輪郭

病気のこと、生活のこと、仕事のこと、日常のこと。

研究「しか」なかったのか―病気になるまでを振り返ってみる―

昨日、退社するとき上司と一緒になって、途中まで一緒に帰った。

そこで話題となったのが、仕事と研究について。彼女は、昨年まで仕事をしながら大学院に通っていた。忙しい中でも通えたのは「(いい意味で)仕事があっても研究に逃げることができて、研究があっても仕事に逃げることができた」と仰っていた。ちなみに自分は研究を途中で断念して、就職することを選んだ人間であり、彼女もそれを知っている。自分ができなかった両立をできたことは本当にすごいことだと思う。それを告げたところ、彼女から「あなたは、そのときは研究しかなかったからでしょ?(つまり、逃げ場がなかったからでしょ)」と言われた。その言葉を受けて、本当に自分には研究「しか」なかったのかということを考えてしまった。

ここから、自分のことを振り返ってみようと思う。

自分は、物心ついたときからお世辞にも精神的に強いとは言い難かった。不安や抑うつが強くて、学校や授業を休むこともたびたびあった。大学に入ってからも学内の学生相談所でカウンセラーさんのお世話になっていた。

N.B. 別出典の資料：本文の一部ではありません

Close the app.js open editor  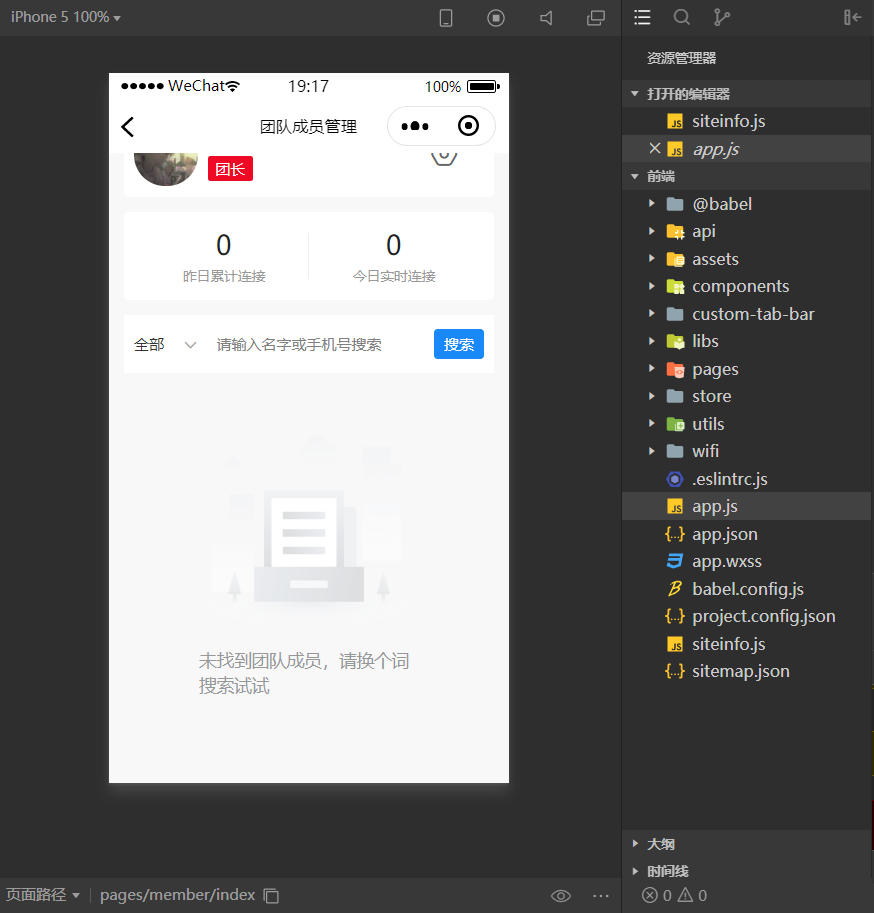point(655,148)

はっきりと「頭の中で声が聞こえる」と感じたのは高校一年と大学二年のときだった(その時の詳しいエピソードは今は書きたくないので書かない)。それが幻聴だったのかはわからないし、当時は幻聴とも思わなくて、むしろ強迫性障害のようなものかと思っていた。

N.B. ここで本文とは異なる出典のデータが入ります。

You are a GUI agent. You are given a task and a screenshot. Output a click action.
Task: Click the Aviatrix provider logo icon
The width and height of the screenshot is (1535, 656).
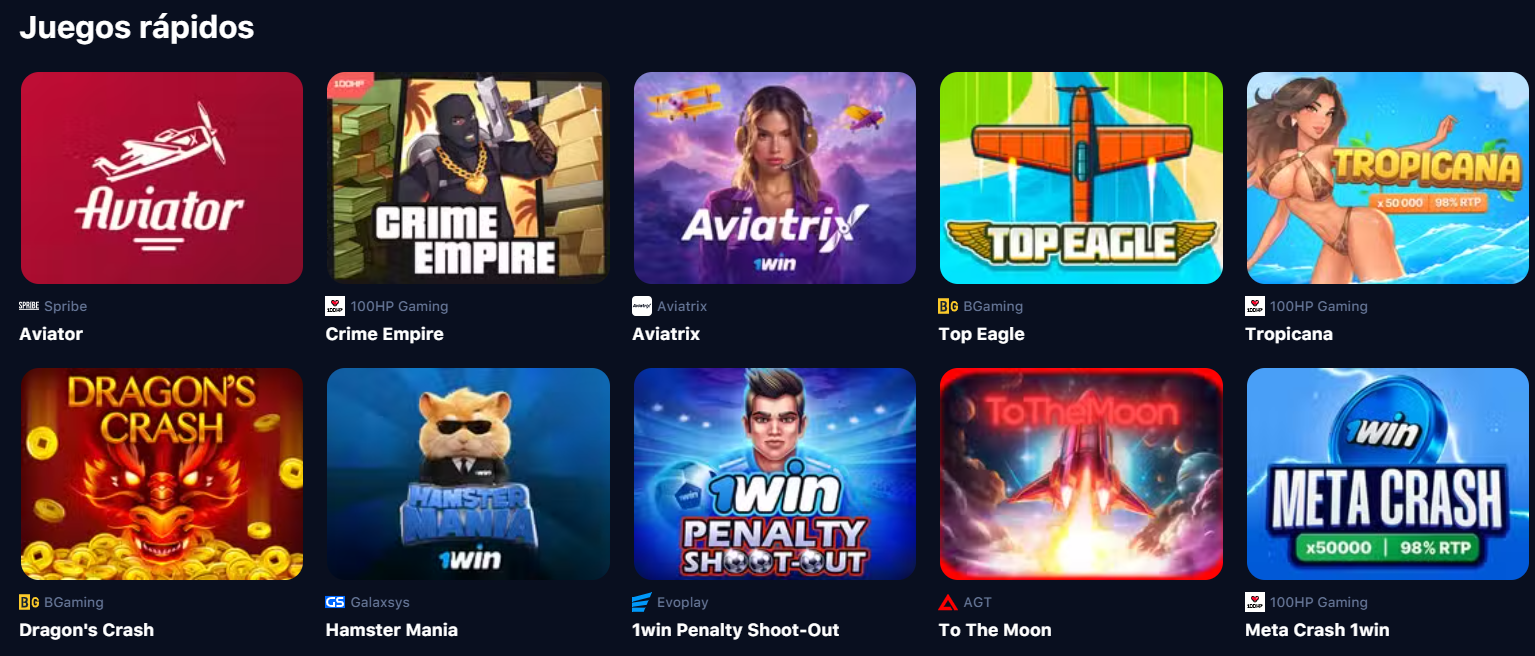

大学三年のときに精神科に通いだしても、授業もサークルもアルバイトもはたから見れば問題なくできていたと思う。このころはまだ病名はついておらず、薬も飲んでいなかった。

大学四年になって研究室に配属されることになった。興味のある分野だったし、自分にしてはやる気のある状態だったと思う。でも、環境が変わったせいか、そのころから些細な物音に敏感になるようになっていった。誰もいないのに物が勝手に動いたり落ちたりするような音が聞こえるという感覚が常に付きまとうようになった。それを主治医に相談したところ、いわゆるユース向けの精神科外来の受診を勧められた。そこで検査を受けて、「こころのリスク状態」、すなわち「人よりも将来的に精神疾患にかかりやすい状態」と診断された。大学四年の始まり、まだ自分は21だった。

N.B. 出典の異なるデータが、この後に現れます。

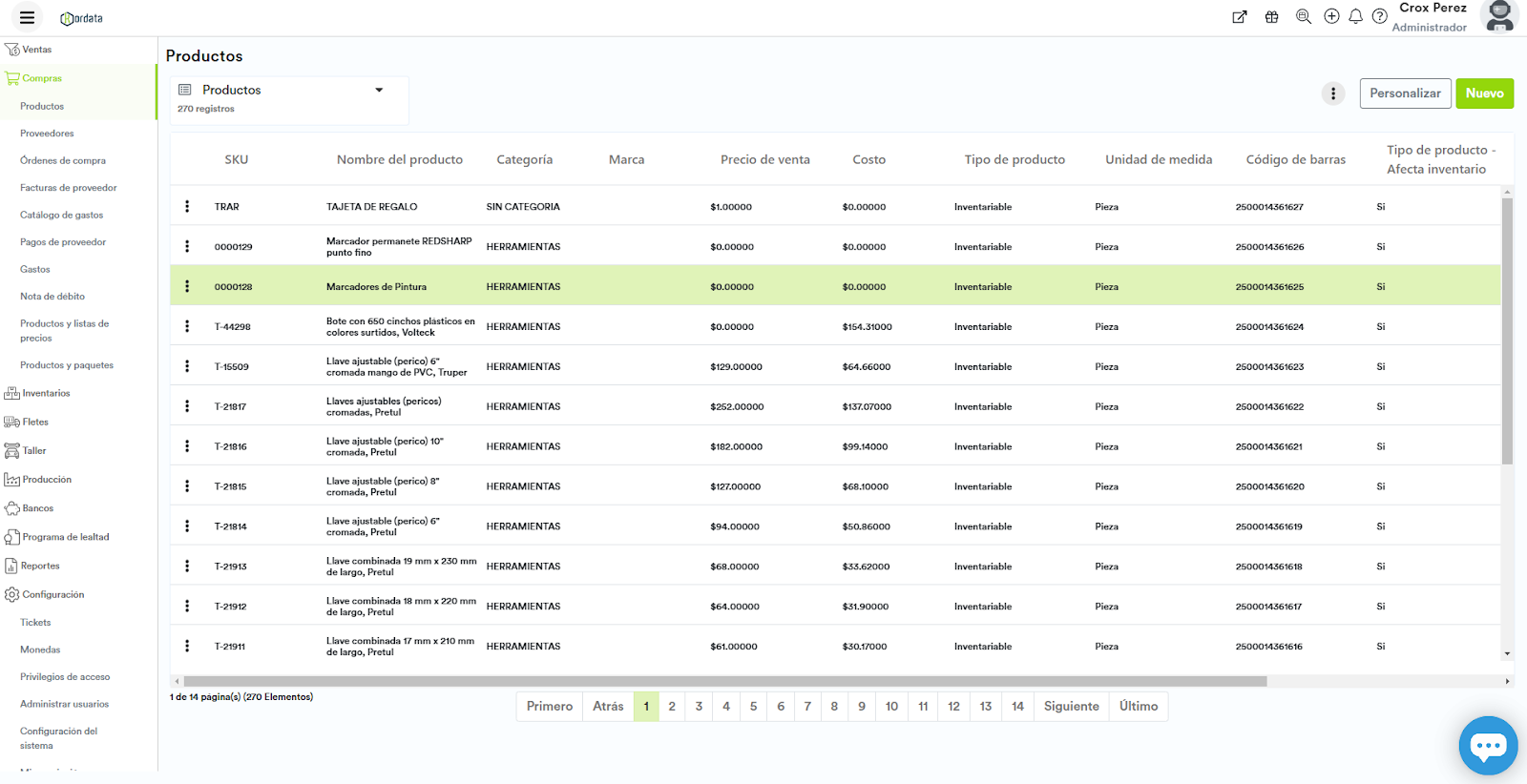Open row options for TAJETA DE REGALO
The height and width of the screenshot is (784, 1527).
[187, 207]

検査を受けてよかったか、と聞かれれば、迷うけれどイエス、と答える。多くの先生方に診察していただいて、自身の状態を知ることができたし、そのデータが治療に役立てばそれはそれでよかったと思う。それに、だからこそ今自分ができる研究や勉強を頑張れた面はあったと思う。実際、卒論レベルだったけど、研究は楽しかったし、人間関係にも恵まれていたし、今考えれば浅はかな部分もあるけど、将来職業にしてみたいと当時の自分が思うには十分だった。

でも、検査を受けて、やっぱり怖かった。「自分は神経にバクダンを抱えている」という意識が頭から離れなくて、いつそれが爆発するのかという不安や恐怖を常に抱えていた。検査を受けなくてもそういう不安はあったと思う。けれど、段々眠れなくなったり食事が食べられなくなるという症状が実際に起こり始めて、不安はどんどん大きくなっていった。

それを周りの人にきちんと伝えられれば良かったのだと思う。でもそれができなかったし、自分でも発症を避けたい、考えたくない、一日でも長く「健常者」でいたいという気持ちが強かったのだと思う。それに、病気になってからの生き方なんて全く想像ができなかったし、甘えたことを言うけど誰も教えてくれなかった(障害者手帳も障害者年金も特例子会社のことも当時の自分は何一つ知らなかった)。どう生きていけばいいかわからなかったし、そんなことを考えたくなかった。

 

進路についてまとめると、自分が競争社会で生きていける自信がなくて(注:研究職も大変な競争社会です)、企業に就職する自分がどうしても想像できなくて、今ある研究を楽しいと思える自分には、目の前の研究のことしか考えられなくて、それが「研究しかない」という考えに傾いていってしまったのかな、と思う。休学したり、他の生き方を考える時間をたっぷり―本当にたっぷり―用意しても構わなかったのにと考えるとつくづく自分の視野が狭かったんだなと思う。

 

もしこれを読んだ統合失調症などの精神疾患を抱えた方やこころのリスク状態にある方がいたら、知識―医学的知識は言うまでもないけれどそれ以上に社会的あるいは福祉学的な知識―のある方々の力を借りてほしい。これから社会は精神疾患の早期発見に向けてワーカーさんの介入が始まると思うし、そうした方々の存在が重要になってくると思う。けれど、今はまだ効果を検証している段階で支援者の存在は十分でない。支援を受けることに困難を伴わない社会になることを願って止まない。